This puzzle goes a step further from the previous one.
You have eight bags, each of them containing 48 coins. Five of those bags contain only true coins, the rest of them contain fake coins. A fake coin weighs 1 gram less than a real coin. You have an accurate scale, with the precision of up to 1 gram.
Weighing only once and using the minimum number of coins, how can you find the bags containing the fake coins?
Similar to the former brain teaser.
I take out 0 (no coin from the first bag), 1 (one coin from the second bag etc.), 2, 4, 7, 13, 24, 44 coins (from the last 8th bag). Each triple is unique enabling an easy way to identify the bags with fake coins (using only 95 coins).
One of twelve tennis balls is a bit lighter or heavier (you do not know which) than the others. How would you identify this odd ball if you could use an old two-pan balance scale only 3 times?
You can only balance one set of balls against another, so no reference weights and no weight measurements.
It is enough to use the pair of scales just 3 times. Let's mark the balls using numbers from 1 to 12 and these special symbols:
x? means I know nothing about ball number x;
x< means that this ball is maybe lighter then the others;
x> means that this ball is maybe heavier then the others;
x. means this ball is "normal".
At first, I lay on the left pan balls 1? 2? 3? 4? and on the right pan balls 5? 6? 7? 8?.
If there is equilibrium, then the wrong ball is among balls 9-12. I put 1. 2. 3. on the left and 9? 10? 11? on the right pan. If there is equilibrium, then the wrong ball is number 12 and comparing it with another ball I find out if it is heavier or lighter.

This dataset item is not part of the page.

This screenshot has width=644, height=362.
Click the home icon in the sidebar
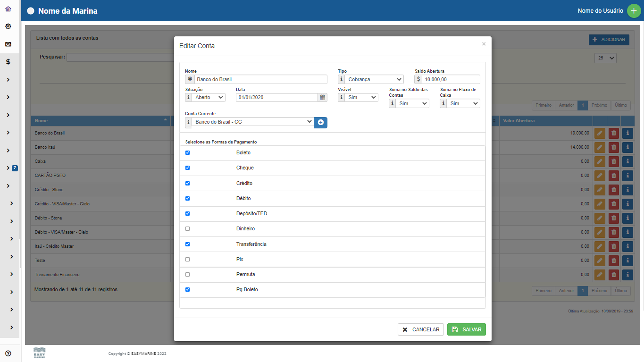coord(8,9)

If the left pan is heavier, I know that 12 is normal and 9< 10< 11<. I weigh 9< and 10<.
If they are the same weight, then ball 11 is lighter then all other balls.

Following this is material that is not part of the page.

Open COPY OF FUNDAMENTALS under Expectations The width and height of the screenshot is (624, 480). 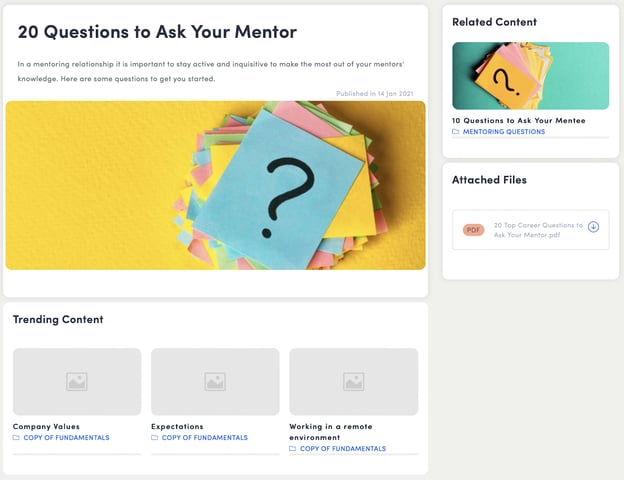pyautogui.click(x=205, y=437)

If they are not the same weight, then the lighter ball is the one up. If the right pan is heavier, then 9> 10> and 11> and the procedure is similar to the former text.

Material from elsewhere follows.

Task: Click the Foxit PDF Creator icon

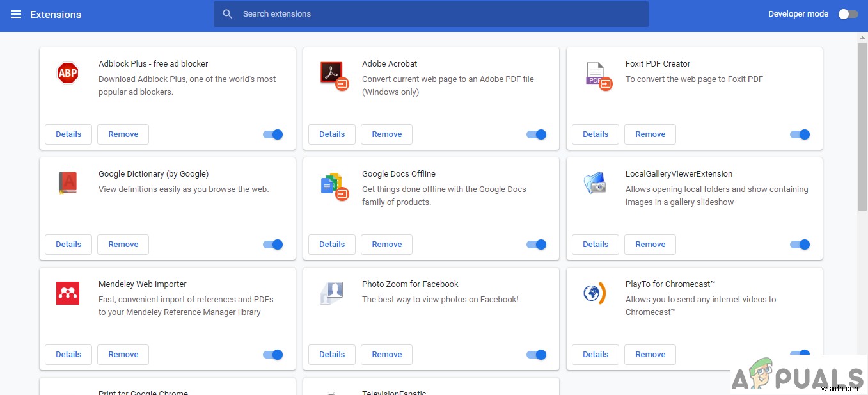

If the left pan is heavier, then 1> 2> 3> 4>, 5< 6< 7< 8< and 9. 10. 11. 12. Now I lay on the left pan 1> 2> 3> 5< and on the right pan 4> 9. 10. 11.
If there is equilibrium, then the suspicious balls are 6< 7< and 8<. Identifying the wrong one is similar to the former case of 9< 10< 11< If the left pan is lighter, then the wrong ball can be 5< or 4>. I compare for instance 1. and 4>. If they weigh the same, then ball 5 is lighter the all the others. Otherwise ball 4 is heavier (is down).
If the left pan is heavier, then all balls are normal except for 1> 2> and 3>. Identifying the wrong ball among 3 balls was described earlier.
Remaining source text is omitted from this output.